In the case of FIG. 5, whiskers appear in the sharp parts of the figure, but it is relatively possible to obtain the center pixel row of the drawn part of the figure.

The control processing unit 45 finds one pixel of the thinned figure that is closest to the position coordinates input by the operator, and corrects the input coordinates as if the operator had specified that pixel from the beginning.

To find the pixel of the thinned figure closest to the position coordinates input by the operator, when the input coordinates are (Xi, Yi), for example, Xi-a≦Xk≦xi+a, Yi-a≦Yk≦ Yi
+ a (However, cy, = 0.1, 2, . . . -) Among the thinning pixels (xk, yk) that satisfy the following, the one with the smallest α may be used.

FIG. 6 is a diagram showing an example of the processing procedure for selecting one pixel on a thinned figure, where (Xi+Yj,) is the coordinate specified by the operator, and (Xk, Yk) is the coordinate on the thinned figure. It is 1 pixel.

Since the processing procedure is clear from FIG. 6, the explanation will be omitted.

(Effects of the Invention) As explained above, the present invention is a method for converting a figure into vector data in an interactive format, by first manually converting the figure into image data in a raster operation format, and then displaying it on a monitor.
You can enter vector data in a conversational manner using an indicator while looking at the displayed figure, so you can prevent omissions in input.
This has the advantage of improving input accuracy and shortening input time.

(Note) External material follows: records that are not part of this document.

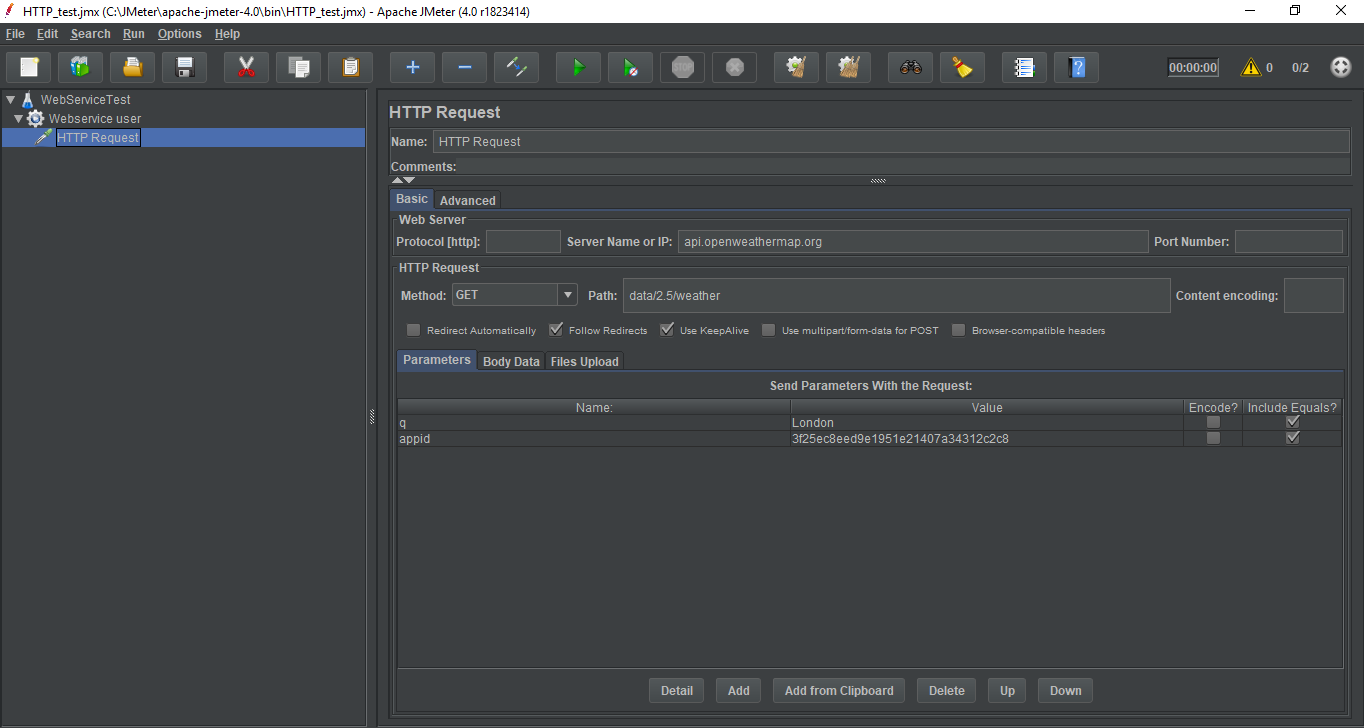Screen dimensions: 1364x728
Task: Open the Method GET dropdown
Action: click(568, 295)
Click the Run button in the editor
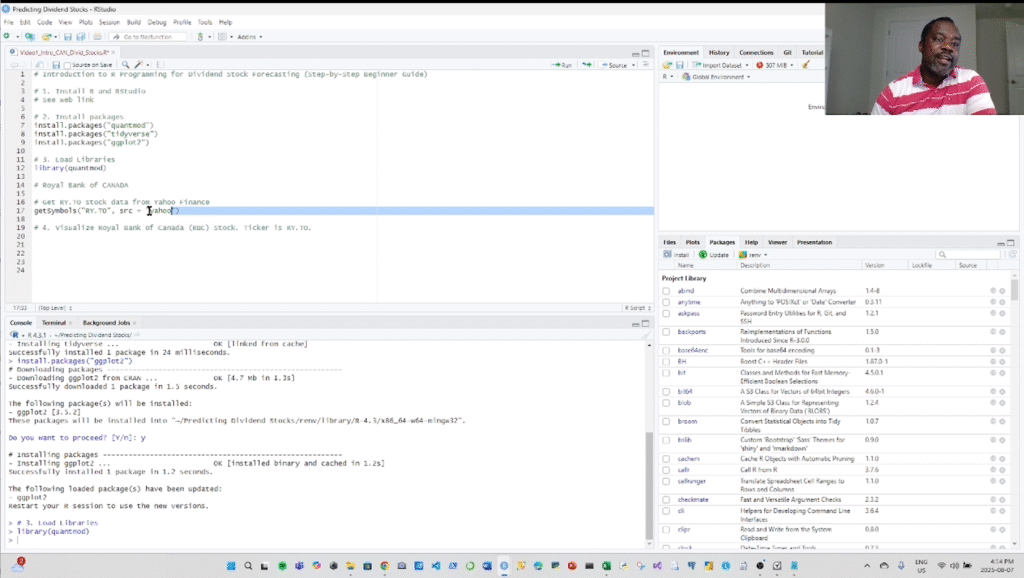Image resolution: width=1024 pixels, height=578 pixels. 562,65
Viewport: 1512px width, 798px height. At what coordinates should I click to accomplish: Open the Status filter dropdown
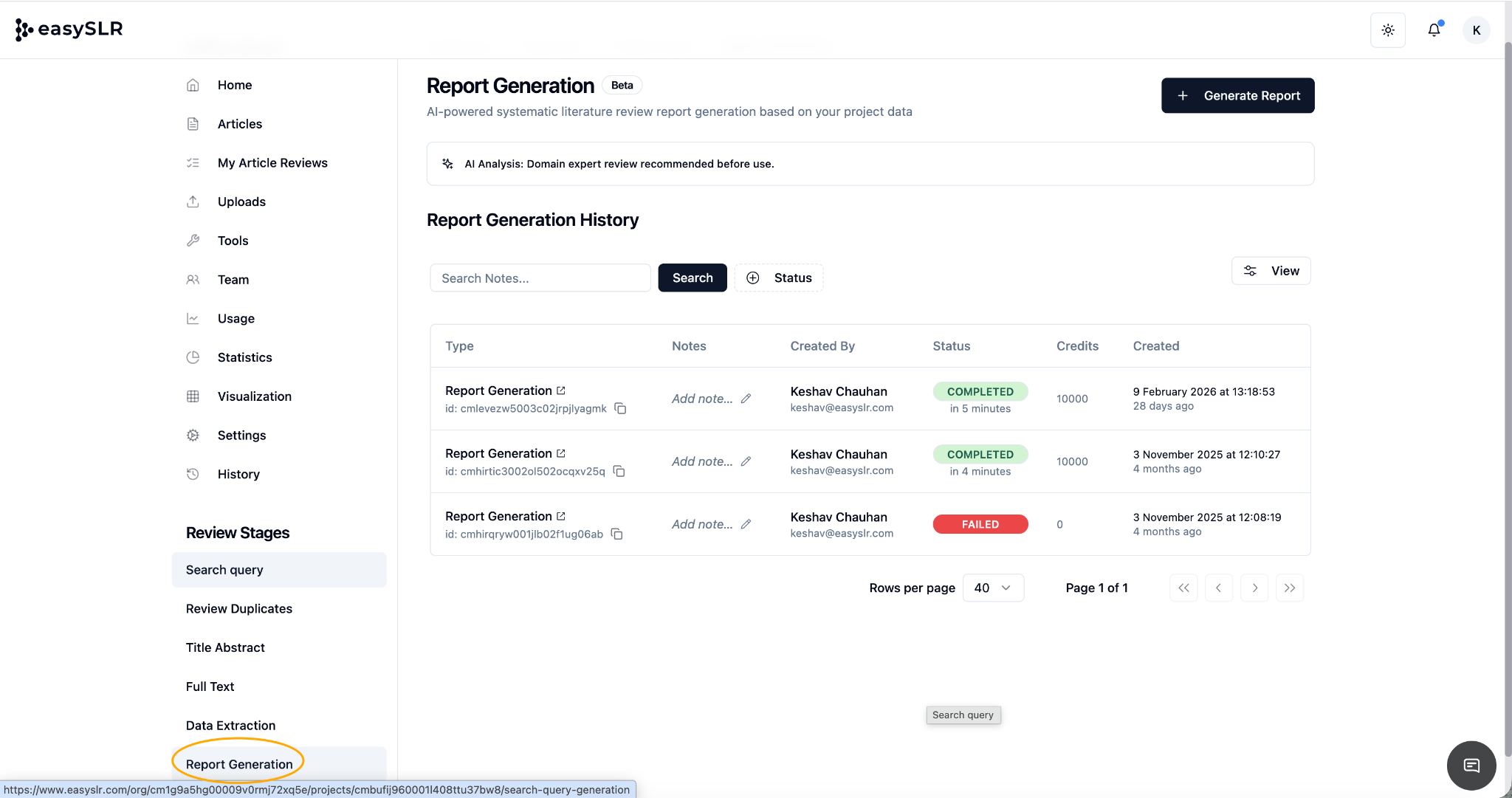coord(779,278)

[Brief explanation of drawings]

FIG. 1 is a diagram for explaining the system concept of the present invention, FIG. 2 is a diagram for explaining the configuration of an embodiment of the present invention, and FIG. 3 is a diagram for explaining the system concept of the present invention.
4 is a diagram illustrating an example of a circuit for implementing the logical operation shown in FIG. 3, and FIG. FIG. 6 is a diagram illustrating the concept of input correction in the control processing unit, which is a component, and is a diagram illustrating an example of a processing procedure for selecting one pixel on a thinned figure. 1...Scanner, 2...Monitor, 3...Indicator. 4...Graphic input device. 41.43... Image data memory, 42... Back 1 to file data memory, 44... Signal processing section, 45... Control processing section. Patent applicant Nippon Telegraph and Telephone Corporation Figure 1 Figure 2? Figure 3 Figure 4 EICD 441-443 @ constant + 4 AND field T each 444-4
48-ANDIJu 449-ORTanekiFigure 5Figure 6

Claims (1)

[Claims] A method for inputting figures as vector data in a conversational format, comprising: a first means for scanning the figure in a raster scanning format; and a second means for accumulating image data obtained by the first means. , a third means for specifying arbitrary positional coordinates of a figure on the monitor and inputting it as vector data; and a fourth means for accumulating the vector data inputted by the third means and decoding it into image data. , a fifth means for accumulating the image data obtained by the fourth means; reading the image data from the second means and the fifth means;
a sixth means for performing a logical operation to create a specific display signal corresponding to each; a seventh means for displaying the display signal created by the sixth means; and a third means for displaying the second to sixth means. A graphic input method comprising an eighth means for performing control processing.